▶ **Task requirements**:
Nothing but an exact repeat of the data, with pictures removed, belongs in the answer.

══ Data extract ══

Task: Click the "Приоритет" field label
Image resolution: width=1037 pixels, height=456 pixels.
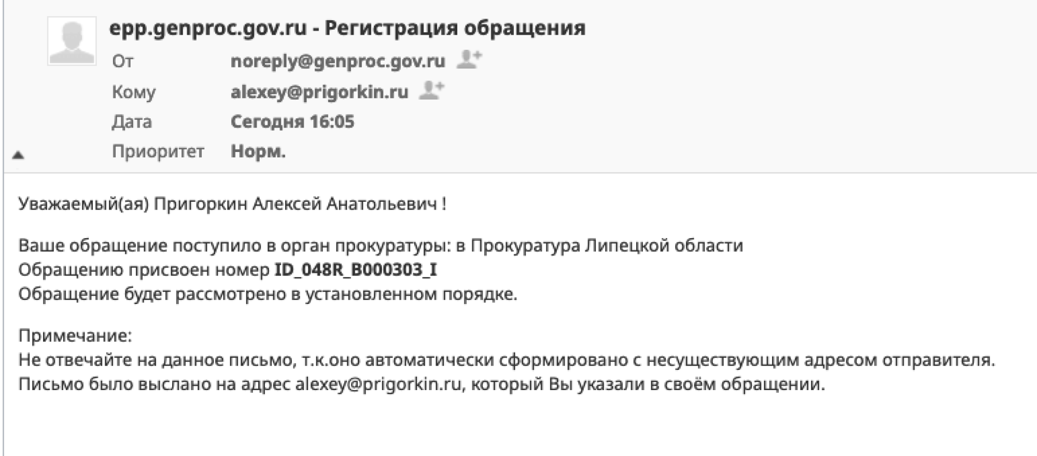Action: (158, 151)
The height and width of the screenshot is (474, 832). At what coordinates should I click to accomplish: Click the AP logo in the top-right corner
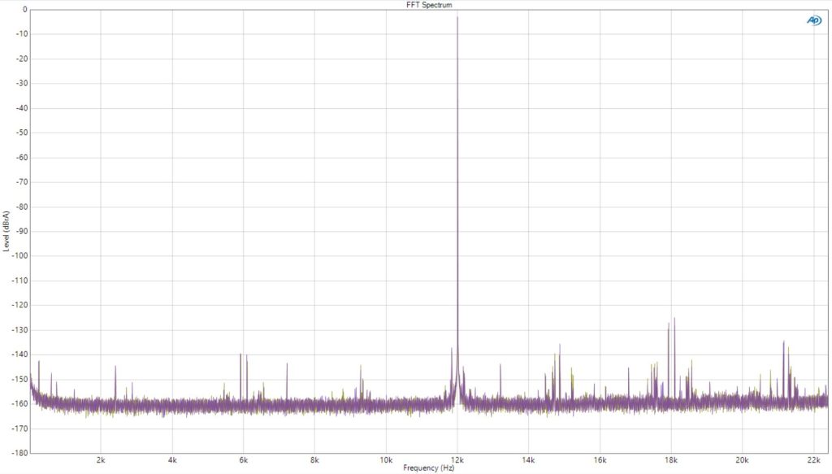813,20
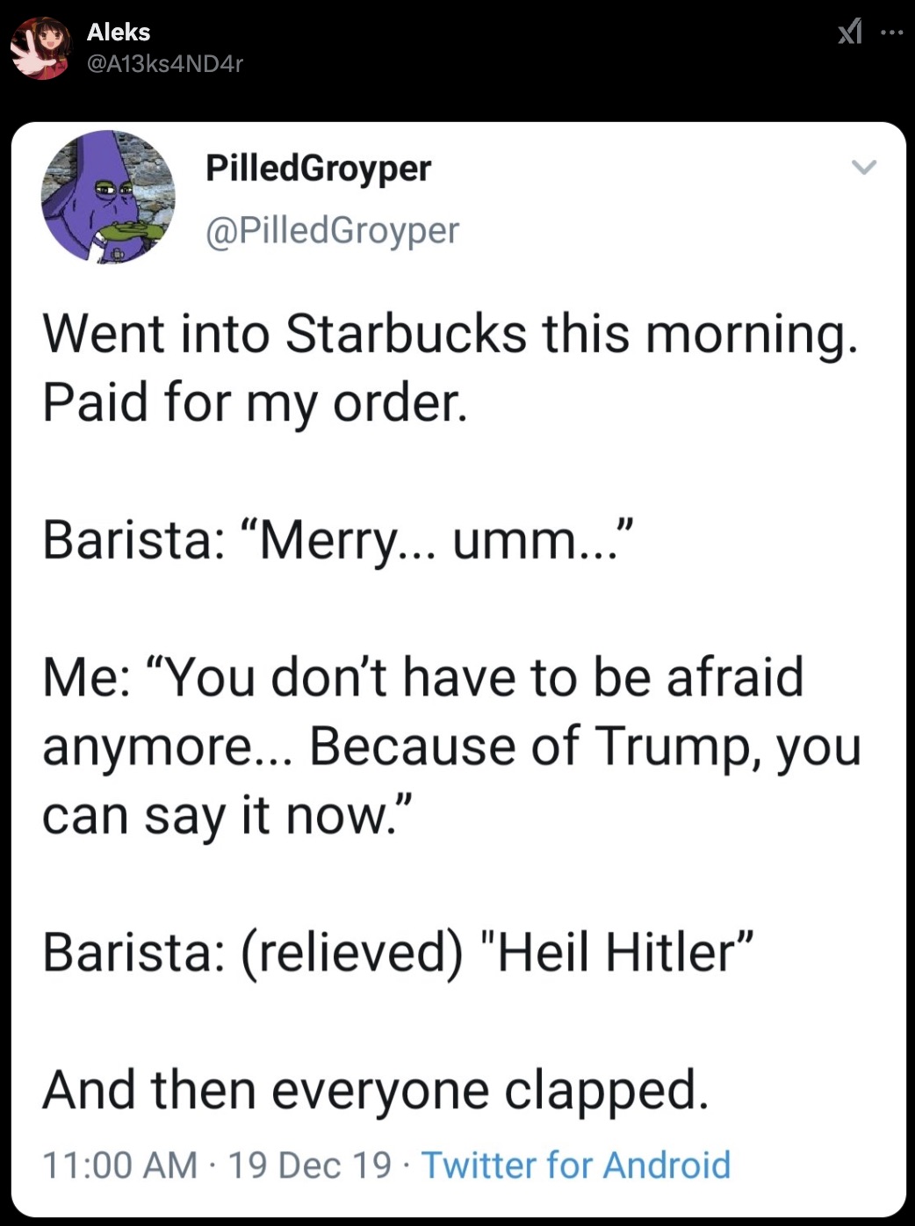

═══

▶ **Answer below**:
Task: Click the "Приоритет" field label
Image resolution: width=1037 pixels, height=456 pixels.
Action: (158, 151)
The height and width of the screenshot is (474, 832). At what coordinates should I click to accomplish: Click the AP logo in the top-right corner
813,20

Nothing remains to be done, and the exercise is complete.